#### PROVIDED INFORMATION:
************

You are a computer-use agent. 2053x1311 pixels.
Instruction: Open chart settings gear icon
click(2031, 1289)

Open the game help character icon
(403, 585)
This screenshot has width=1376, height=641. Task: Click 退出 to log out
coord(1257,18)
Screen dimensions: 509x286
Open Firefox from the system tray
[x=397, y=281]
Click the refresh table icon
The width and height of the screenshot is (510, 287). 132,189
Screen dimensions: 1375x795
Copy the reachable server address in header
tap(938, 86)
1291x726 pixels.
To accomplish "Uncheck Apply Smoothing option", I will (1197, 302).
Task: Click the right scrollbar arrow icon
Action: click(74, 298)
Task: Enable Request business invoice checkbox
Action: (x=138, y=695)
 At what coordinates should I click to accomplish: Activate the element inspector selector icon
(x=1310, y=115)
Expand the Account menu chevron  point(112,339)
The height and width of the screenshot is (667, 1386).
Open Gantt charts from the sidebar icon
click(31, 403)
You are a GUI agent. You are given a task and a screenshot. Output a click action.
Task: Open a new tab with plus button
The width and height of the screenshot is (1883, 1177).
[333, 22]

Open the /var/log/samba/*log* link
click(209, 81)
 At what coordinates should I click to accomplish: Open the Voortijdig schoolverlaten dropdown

************

#### TASK TO COMPLETE:
Transcribe the listing. Every line must match exactly.

#### SOLUTION FOR THIS EXERCISE:
You are a computer-use agent. 2053x1311 pixels.
Instruction: Open chart settings gear icon
click(2031, 1289)

Open the game help character icon
(403, 585)
This screenshot has width=1376, height=641. Task: Click 退出 to log out
coord(1257,18)
Screen dimensions: 509x286
Open Firefox from the system tray
[x=397, y=281]
Click the refresh table icon
The width and height of the screenshot is (510, 287). 132,189
Screen dimensions: 1375x795
Copy the reachable server address in header
tap(938, 86)
1291x726 pixels.
To accomplish "Uncheck Apply Smoothing option", I will (1197, 302).
Task: Click the right scrollbar arrow icon
Action: click(74, 298)
Task: Enable Request business invoice checkbox
Action: (x=138, y=695)
 At what coordinates should I click to accomplish: Activate the element inspector selector icon
(x=1310, y=115)
Expand the Account menu chevron  point(112,339)
The height and width of the screenshot is (667, 1386).
Open Gantt charts from the sidebar icon
click(31, 403)
You are a GUI agent. You are given a task and a screenshot. Output a click action.
Task: Open a new tab with plus button
The width and height of the screenshot is (1883, 1177).
[333, 22]

Open the /var/log/samba/*log* link
click(209, 81)
 At what coordinates should I click to accomplish: Open the Voortijdig schoolverlaten dropdown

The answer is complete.